Task statement: Transcribe every line of the entries exactly.

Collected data
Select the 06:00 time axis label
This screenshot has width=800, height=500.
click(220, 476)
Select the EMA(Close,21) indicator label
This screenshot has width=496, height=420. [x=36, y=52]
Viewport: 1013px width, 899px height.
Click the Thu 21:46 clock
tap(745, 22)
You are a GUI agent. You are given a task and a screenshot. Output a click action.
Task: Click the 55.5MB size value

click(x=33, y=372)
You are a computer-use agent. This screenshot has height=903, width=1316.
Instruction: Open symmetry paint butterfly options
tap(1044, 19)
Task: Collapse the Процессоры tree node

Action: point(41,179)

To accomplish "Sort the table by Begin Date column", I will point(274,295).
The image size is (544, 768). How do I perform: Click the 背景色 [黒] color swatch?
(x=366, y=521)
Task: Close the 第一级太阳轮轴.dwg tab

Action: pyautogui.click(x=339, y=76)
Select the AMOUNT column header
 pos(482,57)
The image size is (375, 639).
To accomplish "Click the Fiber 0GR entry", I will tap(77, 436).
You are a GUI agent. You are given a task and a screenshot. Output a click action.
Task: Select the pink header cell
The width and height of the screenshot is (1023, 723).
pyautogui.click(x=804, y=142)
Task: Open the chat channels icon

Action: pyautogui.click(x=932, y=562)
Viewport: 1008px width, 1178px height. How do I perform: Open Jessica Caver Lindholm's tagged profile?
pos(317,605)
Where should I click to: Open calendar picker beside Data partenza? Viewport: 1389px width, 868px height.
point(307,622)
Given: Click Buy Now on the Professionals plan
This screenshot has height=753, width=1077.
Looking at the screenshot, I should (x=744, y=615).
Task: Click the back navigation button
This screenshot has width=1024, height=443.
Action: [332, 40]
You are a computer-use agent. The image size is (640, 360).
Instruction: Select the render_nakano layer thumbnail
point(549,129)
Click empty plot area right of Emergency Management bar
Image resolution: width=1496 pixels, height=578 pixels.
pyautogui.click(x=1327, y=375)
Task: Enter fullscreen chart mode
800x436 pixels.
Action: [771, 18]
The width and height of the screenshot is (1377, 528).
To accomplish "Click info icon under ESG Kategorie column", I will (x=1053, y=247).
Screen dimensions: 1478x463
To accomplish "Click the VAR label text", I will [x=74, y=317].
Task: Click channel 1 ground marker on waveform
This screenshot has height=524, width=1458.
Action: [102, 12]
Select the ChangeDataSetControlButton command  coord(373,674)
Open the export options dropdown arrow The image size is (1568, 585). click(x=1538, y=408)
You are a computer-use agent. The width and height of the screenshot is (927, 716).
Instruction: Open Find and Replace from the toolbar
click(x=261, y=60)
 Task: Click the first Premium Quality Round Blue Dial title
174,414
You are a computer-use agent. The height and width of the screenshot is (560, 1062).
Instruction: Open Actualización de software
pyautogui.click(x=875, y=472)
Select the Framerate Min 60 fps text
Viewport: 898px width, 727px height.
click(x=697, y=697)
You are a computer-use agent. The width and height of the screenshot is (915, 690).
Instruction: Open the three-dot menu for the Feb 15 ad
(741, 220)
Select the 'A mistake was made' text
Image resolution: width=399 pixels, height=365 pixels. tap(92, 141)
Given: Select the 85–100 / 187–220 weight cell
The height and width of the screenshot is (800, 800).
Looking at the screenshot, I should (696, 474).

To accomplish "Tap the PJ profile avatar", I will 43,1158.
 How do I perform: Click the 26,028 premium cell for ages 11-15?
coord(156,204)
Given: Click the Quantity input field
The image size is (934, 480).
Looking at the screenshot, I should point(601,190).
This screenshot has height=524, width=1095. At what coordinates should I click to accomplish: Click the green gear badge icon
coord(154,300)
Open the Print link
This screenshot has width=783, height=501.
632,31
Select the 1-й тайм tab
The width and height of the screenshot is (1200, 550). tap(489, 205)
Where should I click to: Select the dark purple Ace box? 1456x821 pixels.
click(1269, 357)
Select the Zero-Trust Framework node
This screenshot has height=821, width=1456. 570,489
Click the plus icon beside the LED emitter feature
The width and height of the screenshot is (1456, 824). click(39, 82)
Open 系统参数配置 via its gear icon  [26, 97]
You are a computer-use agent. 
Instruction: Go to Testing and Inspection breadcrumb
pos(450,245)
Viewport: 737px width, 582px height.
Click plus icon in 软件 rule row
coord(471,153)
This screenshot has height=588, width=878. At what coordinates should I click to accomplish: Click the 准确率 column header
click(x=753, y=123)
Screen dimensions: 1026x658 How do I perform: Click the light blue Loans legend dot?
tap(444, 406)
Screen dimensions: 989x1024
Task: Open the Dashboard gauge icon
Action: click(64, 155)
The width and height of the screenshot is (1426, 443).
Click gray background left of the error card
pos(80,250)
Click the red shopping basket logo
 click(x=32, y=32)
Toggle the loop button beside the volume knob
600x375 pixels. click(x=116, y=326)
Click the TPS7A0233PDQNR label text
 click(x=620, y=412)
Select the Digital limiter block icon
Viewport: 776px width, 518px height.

Solution below:
Select the 06:00 time axis label
This screenshot has width=800, height=500.
click(220, 476)
Select the EMA(Close,21) indicator label
This screenshot has width=496, height=420. [x=36, y=52]
Viewport: 1013px width, 899px height.
Click the Thu 21:46 clock
tap(745, 22)
You are a GUI agent. You are given a task and a screenshot. Output a click action.
Task: Click the 55.5MB size value

click(x=33, y=372)
You are a computer-use agent. This screenshot has height=903, width=1316.
Instruction: Open symmetry paint butterfly options
tap(1044, 19)
Task: Collapse the Процессоры tree node

Action: point(41,179)

To accomplish "Sort the table by Begin Date column", I will point(274,295).
The image size is (544, 768). How do I perform: Click the 背景色 [黒] color swatch?
(x=366, y=521)
Task: Close the 第一级太阳轮轴.dwg tab

Action: pyautogui.click(x=339, y=76)
Select the AMOUNT column header
 pos(482,57)
The image size is (375, 639).
To accomplish "Click the Fiber 0GR entry", I will tap(77, 436).
You are a GUI agent. You are given a task and a screenshot. Output a click action.
Task: Select the pink header cell
The width and height of the screenshot is (1023, 723).
pyautogui.click(x=804, y=142)
Task: Open the chat channels icon

Action: pyautogui.click(x=932, y=562)
Viewport: 1008px width, 1178px height. How do I perform: Open Jessica Caver Lindholm's tagged profile?
pos(317,605)
Where should I click to: Open calendar picker beside Data partenza? Viewport: 1389px width, 868px height.
point(307,622)
Given: Click Buy Now on the Professionals plan
This screenshot has height=753, width=1077.
Looking at the screenshot, I should (x=744, y=615).
Task: Click the back navigation button
This screenshot has width=1024, height=443.
Action: [332, 40]
You are a computer-use agent. The image size is (640, 360).
Instruction: Select the render_nakano layer thumbnail
point(549,129)
Click empty plot area right of Emergency Management bar
Image resolution: width=1496 pixels, height=578 pixels.
pyautogui.click(x=1327, y=375)
Task: Enter fullscreen chart mode
800x436 pixels.
Action: [771, 18]
The width and height of the screenshot is (1377, 528).
To accomplish "Click info icon under ESG Kategorie column", I will (x=1053, y=247).
Screen dimensions: 1478x463
To accomplish "Click the VAR label text", I will [x=74, y=317].
Task: Click channel 1 ground marker on waveform
This screenshot has height=524, width=1458.
Action: [102, 12]
Select the ChangeDataSetControlButton command  coord(373,674)
Open the export options dropdown arrow The image size is (1568, 585). click(x=1538, y=408)
You are a computer-use agent. The width and height of the screenshot is (927, 716).
Instruction: Open Find and Replace from the toolbar
click(x=261, y=60)
 Task: Click the first Premium Quality Round Blue Dial title
174,414
You are a computer-use agent. The height and width of the screenshot is (560, 1062).
Instruction: Open Actualización de software
pyautogui.click(x=875, y=472)
Select the Framerate Min 60 fps text
Viewport: 898px width, 727px height.
click(x=697, y=697)
You are a computer-use agent. The width and height of the screenshot is (915, 690).
Instruction: Open the three-dot menu for the Feb 15 ad
(741, 220)
Select the 'A mistake was made' text
Image resolution: width=399 pixels, height=365 pixels. tap(92, 141)
Given: Select the 85–100 / 187–220 weight cell
The height and width of the screenshot is (800, 800).
Looking at the screenshot, I should (696, 474).

To accomplish "Tap the PJ profile avatar", I will 43,1158.
 How do I perform: Click the 26,028 premium cell for ages 11-15?
coord(156,204)
Given: Click the Quantity input field
The image size is (934, 480).
Looking at the screenshot, I should point(601,190).
This screenshot has height=524, width=1095. At what coordinates should I click to accomplish: Click the green gear badge icon
coord(154,300)
Open the Print link
This screenshot has width=783, height=501.
632,31
Select the 1-й тайм tab
The width and height of the screenshot is (1200, 550). tap(489, 205)
Where should I click to: Select the dark purple Ace box? 1456x821 pixels.
click(1269, 357)
Select the Zero-Trust Framework node
This screenshot has height=821, width=1456. 570,489
Click the plus icon beside the LED emitter feature
The width and height of the screenshot is (1456, 824). click(39, 82)
Open 系统参数配置 via its gear icon  [26, 97]
You are a computer-use agent. 
Instruction: Go to Testing and Inspection breadcrumb
pos(450,245)
Viewport: 737px width, 582px height.
Click plus icon in 软件 rule row
coord(471,153)
This screenshot has height=588, width=878. At what coordinates should I click to accomplish: Click the 准确率 column header
click(x=753, y=123)
Screen dimensions: 1026x658 How do I perform: Click the light blue Loans legend dot?
tap(444, 406)
Screen dimensions: 989x1024
Task: Open the Dashboard gauge icon
Action: click(64, 155)
The width and height of the screenshot is (1426, 443).
Click gray background left of the error card
pos(80,250)
Click the red shopping basket logo
 click(x=32, y=32)
Toggle the loop button beside the volume knob
600x375 pixels. click(x=116, y=326)
Click the TPS7A0233PDQNR label text
 click(x=620, y=412)
Select the Digital limiter block icon
Viewport: 776px width, 518px height.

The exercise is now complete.